One of the most interesting things about the status quo post-downgrade is that no one seems to have a clue what the base-case scenario is. Are the markets still expecting Greece to get bailed out, but adding on an ever-increasing yield premium to account for the possibility that it won’t be? Are they, like panelist James McCaughan, expecting an orderly debt restructuring later this year, with an effective haircut in the 20-40% range? They certainly don’t seem to be expecting anything worse than that — Greece’s bonds are trading at high yields, yes, but not at distressed levels, and there’s still room to lose a lot of money on those 2-year bonds if they end up defaulting.

My feeling is that the base case is one of muddling through for the next 2-3 years, with Greece scrounging up enough money from the EU and IMF to avoid a default, and Europe’s banks meanwhile staying profitable enough thanks to the ECB’s monetary policy that they build up their solvency for when the inevitable default does occur a few years down the road.

But it’s not clear that the markets are going to let that happen. It’s all well and good for the Germans and others to cover the Greek fiscal deficit for the next three years, and even to insist on tough fiscal adjustment at the same time. But if Greek yields stay anywhere near their current levels, there’s a good risk that would be politically unacceptable in both Germany and Greece.
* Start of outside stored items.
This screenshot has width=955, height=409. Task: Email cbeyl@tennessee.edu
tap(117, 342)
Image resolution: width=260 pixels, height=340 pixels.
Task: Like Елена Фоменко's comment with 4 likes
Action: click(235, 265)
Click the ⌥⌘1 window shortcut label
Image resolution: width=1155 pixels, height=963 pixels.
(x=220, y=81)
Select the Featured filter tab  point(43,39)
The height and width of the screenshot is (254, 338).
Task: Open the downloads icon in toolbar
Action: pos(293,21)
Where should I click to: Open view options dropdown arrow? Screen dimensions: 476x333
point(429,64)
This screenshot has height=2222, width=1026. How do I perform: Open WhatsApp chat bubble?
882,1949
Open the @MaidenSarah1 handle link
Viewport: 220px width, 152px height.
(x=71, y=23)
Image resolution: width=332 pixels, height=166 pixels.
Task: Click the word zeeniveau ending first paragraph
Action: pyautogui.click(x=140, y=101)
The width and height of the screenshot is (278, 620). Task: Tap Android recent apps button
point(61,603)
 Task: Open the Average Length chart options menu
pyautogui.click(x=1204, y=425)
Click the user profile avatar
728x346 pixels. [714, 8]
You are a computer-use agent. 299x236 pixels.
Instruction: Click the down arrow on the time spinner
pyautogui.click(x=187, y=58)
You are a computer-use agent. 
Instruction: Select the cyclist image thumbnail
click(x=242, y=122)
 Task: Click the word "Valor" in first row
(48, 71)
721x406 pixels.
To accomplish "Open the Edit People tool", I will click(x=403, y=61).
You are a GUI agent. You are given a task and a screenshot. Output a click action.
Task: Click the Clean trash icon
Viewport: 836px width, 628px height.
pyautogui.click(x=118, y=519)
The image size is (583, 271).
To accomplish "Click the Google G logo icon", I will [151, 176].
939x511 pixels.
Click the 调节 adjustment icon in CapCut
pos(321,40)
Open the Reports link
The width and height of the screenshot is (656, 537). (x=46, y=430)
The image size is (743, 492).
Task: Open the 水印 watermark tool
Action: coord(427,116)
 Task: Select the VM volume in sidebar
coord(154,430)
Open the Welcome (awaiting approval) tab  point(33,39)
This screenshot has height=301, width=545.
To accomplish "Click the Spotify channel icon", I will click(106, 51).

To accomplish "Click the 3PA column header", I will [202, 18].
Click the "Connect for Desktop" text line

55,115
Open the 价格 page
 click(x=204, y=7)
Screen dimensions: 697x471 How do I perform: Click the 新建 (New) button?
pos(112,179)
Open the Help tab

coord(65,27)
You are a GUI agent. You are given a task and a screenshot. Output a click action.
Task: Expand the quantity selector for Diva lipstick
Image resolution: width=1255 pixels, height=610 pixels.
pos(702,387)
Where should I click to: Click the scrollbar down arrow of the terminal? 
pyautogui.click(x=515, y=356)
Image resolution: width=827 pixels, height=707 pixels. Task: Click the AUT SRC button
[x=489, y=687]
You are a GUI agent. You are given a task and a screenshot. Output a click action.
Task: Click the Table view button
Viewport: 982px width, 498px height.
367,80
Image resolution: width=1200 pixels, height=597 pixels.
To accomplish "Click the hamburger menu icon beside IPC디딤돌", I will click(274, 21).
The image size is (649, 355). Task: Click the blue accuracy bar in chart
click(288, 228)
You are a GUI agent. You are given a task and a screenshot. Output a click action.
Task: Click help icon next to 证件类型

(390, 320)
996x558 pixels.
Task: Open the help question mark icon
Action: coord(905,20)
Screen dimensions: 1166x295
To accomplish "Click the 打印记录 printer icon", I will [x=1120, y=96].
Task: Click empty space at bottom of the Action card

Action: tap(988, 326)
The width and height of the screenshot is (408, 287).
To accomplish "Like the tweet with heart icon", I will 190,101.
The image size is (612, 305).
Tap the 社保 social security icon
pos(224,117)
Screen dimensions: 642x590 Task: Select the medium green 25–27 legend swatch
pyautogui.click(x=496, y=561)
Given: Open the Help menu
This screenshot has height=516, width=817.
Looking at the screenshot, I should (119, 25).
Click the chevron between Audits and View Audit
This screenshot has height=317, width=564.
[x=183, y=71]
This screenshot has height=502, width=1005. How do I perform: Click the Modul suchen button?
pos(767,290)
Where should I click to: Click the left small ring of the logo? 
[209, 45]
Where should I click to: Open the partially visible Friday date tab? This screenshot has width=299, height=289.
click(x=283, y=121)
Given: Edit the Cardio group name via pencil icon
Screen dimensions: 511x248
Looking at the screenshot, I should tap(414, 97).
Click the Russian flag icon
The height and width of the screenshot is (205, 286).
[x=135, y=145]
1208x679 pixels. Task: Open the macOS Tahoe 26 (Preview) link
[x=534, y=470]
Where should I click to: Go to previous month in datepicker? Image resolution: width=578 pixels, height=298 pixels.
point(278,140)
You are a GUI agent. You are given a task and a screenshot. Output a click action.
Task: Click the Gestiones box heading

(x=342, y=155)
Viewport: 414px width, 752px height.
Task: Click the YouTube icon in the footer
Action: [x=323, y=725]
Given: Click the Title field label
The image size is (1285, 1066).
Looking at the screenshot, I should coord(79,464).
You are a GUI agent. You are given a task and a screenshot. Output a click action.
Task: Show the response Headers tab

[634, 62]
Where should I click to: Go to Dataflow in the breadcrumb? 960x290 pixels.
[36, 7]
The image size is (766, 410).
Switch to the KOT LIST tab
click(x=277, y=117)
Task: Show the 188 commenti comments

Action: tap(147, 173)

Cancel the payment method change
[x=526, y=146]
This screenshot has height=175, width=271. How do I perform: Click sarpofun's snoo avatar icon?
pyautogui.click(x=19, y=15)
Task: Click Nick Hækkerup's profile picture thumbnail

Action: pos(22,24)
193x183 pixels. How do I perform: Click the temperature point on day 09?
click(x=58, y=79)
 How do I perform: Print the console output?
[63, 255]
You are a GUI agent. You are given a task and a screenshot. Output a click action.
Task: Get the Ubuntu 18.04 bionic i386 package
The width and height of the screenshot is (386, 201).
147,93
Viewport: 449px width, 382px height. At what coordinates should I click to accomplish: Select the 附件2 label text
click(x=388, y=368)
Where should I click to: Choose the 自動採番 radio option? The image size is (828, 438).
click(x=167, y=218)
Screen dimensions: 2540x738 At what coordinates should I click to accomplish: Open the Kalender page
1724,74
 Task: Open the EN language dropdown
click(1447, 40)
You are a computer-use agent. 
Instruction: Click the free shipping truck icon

Sweden’s Bo Lundgren was also on the panel, and he helped explain how the Swedish population has the crucial and decidedly un-Greek ability to unite behind unpopular yet necessary policies once their political leaders have set a certain course. Greece, which is already seeing riots at any hint of fiscal austerity, just isn’t the kind of nation which is likely to decide that five years of wage cuts in a painful and deflationary recession is a price worth paying to stay current on the national debt.

Meanwhile, Tony Barber has already come to the conclusion that as far as Greece is concerned, “the political conditions for extra financial help from Germany just do not exist”.

Nouriel, of course, takes that kind of thinking to its logical conclusion, and kicked off the panel by announcing that it was just in time: “in a few days,” he said, “there might not be a eurozone for us to discuss.” There’s no way that Greece can implement the 10% spending cut it needs to do in order to stop its debt spiralling out of control at current interest rates — and even if it did, the economic effects would be disastrous.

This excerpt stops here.